New Senior Investor Protection Rules Start Today
Two key senior investor protection initiatives -- a new rule and an amendment to an existing rule -- are taking effect today.
The "Financial Exploitation of Specified Adults" Finra Rule 2165 lets broker-dealer firms place temporary holds on disbursements of funds or securities from the accounts of specified customers if there is reasonable belief of financial exploitation of these customers by third parties. Although the rule was created out of the need to better protect seniors, it actually covers two sets of adults the self-regulator believes "are particularly susceptible to financial exploitation." These are adults aged 65 and older as well as adults aged 18 and older who have a mental or physical impairment that renders the individual unable to protect their own interests.
Examples of potential perpetrators of financial exploitation include someone with power of attorney, guardianship, or any other authority over the specified adult.
The rule lets broker-dealer firms put the specified customer’s account on temporary hold for 15 business days if they believe the customer is a victim of financial exploitation. The hold can be extended by the broker-dealer firm for 10 more business days if the firm’s internal review of the facts and circumstances supports its reasonable belief of financial exploitation of the customer.
The hold period and extension can also be terminated or prolonged by order of a state regulator, state agency or court. Finra requires broker-dealer firms to retain records related to compliance with the rule.

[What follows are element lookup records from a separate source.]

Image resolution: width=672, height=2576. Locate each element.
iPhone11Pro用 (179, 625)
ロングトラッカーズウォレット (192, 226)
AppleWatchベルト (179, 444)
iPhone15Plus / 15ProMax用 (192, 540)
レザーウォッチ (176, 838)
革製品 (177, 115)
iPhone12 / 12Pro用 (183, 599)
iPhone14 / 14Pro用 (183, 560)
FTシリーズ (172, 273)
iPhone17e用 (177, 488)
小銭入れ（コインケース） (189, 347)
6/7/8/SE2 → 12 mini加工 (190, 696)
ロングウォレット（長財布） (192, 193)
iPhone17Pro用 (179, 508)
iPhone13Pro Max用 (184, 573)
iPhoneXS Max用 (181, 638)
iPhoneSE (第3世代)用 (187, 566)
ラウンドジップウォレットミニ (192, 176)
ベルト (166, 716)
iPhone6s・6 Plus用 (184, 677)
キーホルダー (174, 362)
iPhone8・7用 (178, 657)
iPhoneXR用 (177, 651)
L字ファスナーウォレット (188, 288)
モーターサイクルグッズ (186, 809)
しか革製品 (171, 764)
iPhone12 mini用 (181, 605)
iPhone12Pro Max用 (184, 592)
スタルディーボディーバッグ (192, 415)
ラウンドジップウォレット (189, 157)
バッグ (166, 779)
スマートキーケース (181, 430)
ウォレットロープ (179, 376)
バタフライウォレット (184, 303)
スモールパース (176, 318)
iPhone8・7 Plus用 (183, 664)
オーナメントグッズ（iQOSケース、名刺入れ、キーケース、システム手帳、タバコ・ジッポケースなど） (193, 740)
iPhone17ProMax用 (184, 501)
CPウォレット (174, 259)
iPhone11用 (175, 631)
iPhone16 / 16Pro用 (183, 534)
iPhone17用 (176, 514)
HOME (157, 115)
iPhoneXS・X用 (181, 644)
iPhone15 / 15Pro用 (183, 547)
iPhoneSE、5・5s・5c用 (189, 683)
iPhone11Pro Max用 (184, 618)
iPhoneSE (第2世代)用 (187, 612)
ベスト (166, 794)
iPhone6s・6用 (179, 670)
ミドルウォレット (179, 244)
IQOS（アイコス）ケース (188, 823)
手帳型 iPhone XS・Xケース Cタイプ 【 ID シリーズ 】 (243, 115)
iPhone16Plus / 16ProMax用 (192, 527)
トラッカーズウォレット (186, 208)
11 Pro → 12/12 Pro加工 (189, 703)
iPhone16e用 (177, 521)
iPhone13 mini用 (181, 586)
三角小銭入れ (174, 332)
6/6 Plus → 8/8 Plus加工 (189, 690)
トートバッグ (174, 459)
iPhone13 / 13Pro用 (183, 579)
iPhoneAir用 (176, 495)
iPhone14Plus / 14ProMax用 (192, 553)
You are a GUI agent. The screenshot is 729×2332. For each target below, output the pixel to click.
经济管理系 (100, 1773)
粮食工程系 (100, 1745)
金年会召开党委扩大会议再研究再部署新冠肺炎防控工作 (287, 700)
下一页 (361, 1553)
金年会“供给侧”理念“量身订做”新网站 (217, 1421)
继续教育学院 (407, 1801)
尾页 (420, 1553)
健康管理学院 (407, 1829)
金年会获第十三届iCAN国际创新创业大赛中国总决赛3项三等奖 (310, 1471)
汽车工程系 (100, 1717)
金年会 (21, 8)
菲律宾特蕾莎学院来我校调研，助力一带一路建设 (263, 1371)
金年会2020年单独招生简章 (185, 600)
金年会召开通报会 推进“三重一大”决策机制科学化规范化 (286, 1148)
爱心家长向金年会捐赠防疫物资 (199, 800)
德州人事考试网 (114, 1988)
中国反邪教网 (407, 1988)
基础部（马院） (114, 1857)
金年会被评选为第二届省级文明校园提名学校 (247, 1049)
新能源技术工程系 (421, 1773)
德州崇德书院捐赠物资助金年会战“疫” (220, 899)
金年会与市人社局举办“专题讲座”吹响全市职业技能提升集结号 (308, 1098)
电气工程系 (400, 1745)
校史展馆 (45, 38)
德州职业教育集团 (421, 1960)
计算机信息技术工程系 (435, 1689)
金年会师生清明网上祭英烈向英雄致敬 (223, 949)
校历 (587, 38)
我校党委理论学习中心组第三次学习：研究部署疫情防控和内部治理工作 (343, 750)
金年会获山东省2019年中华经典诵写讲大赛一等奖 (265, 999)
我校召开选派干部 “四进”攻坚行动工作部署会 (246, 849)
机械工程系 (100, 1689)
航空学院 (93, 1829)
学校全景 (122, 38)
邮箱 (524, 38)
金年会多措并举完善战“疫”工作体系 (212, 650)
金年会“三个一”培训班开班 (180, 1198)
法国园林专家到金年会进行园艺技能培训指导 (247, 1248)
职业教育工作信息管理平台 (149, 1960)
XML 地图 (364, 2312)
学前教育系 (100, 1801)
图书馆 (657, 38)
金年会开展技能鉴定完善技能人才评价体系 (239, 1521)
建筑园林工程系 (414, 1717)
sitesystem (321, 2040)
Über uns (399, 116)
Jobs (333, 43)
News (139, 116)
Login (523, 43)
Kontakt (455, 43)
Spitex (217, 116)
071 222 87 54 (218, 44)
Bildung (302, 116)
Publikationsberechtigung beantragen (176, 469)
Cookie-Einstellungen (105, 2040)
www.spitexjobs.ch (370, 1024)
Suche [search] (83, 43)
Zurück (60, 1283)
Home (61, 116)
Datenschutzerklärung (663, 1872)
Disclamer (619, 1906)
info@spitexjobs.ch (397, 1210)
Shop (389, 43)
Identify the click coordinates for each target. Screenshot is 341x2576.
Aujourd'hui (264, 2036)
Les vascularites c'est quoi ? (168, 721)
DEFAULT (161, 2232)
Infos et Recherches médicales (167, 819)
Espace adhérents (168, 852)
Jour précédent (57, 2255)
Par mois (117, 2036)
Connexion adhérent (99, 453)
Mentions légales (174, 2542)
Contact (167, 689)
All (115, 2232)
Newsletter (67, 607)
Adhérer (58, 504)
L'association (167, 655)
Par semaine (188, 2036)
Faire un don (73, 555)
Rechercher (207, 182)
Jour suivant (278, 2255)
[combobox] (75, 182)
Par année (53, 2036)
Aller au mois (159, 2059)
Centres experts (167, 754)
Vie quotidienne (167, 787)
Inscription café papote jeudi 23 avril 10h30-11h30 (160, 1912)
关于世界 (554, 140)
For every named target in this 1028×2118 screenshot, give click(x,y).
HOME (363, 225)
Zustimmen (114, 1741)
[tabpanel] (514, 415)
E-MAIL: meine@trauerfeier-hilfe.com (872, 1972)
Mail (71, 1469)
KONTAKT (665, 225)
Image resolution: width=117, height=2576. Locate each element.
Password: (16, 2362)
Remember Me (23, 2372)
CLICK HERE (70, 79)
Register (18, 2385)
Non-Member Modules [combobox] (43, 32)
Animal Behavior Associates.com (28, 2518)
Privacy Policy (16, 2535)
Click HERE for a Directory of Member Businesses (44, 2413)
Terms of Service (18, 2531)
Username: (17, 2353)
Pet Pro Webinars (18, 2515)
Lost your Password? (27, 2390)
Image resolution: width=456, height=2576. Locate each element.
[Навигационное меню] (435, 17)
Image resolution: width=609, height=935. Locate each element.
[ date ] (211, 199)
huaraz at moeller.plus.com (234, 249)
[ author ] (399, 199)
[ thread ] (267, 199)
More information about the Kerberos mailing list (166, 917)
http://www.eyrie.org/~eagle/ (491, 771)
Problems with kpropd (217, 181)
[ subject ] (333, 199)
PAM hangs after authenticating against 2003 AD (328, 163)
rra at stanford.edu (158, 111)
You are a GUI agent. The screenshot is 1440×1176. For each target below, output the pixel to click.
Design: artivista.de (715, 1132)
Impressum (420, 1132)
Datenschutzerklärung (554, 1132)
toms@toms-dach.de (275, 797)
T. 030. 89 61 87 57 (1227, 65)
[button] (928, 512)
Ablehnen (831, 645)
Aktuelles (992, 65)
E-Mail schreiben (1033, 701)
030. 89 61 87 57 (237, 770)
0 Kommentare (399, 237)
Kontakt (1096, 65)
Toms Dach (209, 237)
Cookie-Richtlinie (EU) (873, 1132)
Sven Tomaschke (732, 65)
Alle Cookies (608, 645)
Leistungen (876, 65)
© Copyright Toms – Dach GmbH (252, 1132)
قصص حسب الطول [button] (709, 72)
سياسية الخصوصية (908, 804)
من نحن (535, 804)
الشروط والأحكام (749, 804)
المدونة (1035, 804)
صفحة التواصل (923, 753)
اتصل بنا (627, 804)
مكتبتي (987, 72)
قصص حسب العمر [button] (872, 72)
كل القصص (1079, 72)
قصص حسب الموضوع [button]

And in an amendment to the "Customer Account Information" Finra Rule 4512, broker-dealer firms now will be required to ask a customer for a trusted contact person. However, the customer will not be required to provide one. A trusted contact person must be at least 18 years old and can be anyone chosen by the customer -- including someone who holds power of attorney, a trustee or a joint account holder.
The broker-dealer firm will be expected to ask for the trusted contact person upon the opening of a customer’s account or when updating an existing account’s information. The broker-dealer firm will be required to disclose to the customer that it will contact the trusted contact person and share information about the customer’s account to address possible financial exploitation as well as to confirm the specifics of the customer’s current contact information, health status or the identity of any legal guardian, executor, trustee or holder of a power of attorney.